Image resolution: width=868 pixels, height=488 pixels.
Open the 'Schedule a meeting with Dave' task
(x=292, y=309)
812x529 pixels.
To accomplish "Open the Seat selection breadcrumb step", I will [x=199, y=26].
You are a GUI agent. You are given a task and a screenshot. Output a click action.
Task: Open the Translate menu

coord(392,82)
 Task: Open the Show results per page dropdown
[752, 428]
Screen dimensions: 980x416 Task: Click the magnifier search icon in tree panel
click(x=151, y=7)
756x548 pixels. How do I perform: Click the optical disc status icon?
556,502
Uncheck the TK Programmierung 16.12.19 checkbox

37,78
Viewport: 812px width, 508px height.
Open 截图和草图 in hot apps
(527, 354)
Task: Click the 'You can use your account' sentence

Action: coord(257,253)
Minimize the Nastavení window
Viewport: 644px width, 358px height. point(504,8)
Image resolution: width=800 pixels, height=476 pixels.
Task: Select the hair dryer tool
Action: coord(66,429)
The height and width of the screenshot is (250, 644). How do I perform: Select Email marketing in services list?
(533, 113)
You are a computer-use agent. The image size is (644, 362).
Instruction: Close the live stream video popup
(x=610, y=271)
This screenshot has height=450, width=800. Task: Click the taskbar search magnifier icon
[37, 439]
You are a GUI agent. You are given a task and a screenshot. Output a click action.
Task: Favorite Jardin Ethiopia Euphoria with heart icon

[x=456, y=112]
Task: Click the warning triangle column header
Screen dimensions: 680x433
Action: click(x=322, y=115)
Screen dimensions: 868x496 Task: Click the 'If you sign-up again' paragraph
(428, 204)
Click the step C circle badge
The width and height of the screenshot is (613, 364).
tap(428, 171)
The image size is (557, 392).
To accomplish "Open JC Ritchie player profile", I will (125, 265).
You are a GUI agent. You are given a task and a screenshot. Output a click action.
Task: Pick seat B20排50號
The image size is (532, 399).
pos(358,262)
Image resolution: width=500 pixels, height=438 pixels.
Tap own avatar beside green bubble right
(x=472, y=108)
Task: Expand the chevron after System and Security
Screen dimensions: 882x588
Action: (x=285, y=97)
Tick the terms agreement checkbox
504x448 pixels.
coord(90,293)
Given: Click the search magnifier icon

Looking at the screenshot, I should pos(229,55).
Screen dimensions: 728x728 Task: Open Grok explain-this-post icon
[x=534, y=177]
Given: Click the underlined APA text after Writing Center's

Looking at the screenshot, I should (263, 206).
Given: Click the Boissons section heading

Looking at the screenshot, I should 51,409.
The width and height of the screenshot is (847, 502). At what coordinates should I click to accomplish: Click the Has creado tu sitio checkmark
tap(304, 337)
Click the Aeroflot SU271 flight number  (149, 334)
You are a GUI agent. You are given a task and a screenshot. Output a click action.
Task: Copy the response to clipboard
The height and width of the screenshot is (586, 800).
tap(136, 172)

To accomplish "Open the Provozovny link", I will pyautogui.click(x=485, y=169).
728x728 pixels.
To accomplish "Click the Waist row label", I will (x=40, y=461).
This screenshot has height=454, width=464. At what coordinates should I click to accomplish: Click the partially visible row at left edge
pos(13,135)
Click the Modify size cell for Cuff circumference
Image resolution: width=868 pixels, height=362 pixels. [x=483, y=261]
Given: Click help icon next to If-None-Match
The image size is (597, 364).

==========

**About this task**
Lines containing "will" in the records above: how many are there? Give only the number.

**Solution for this problem**
4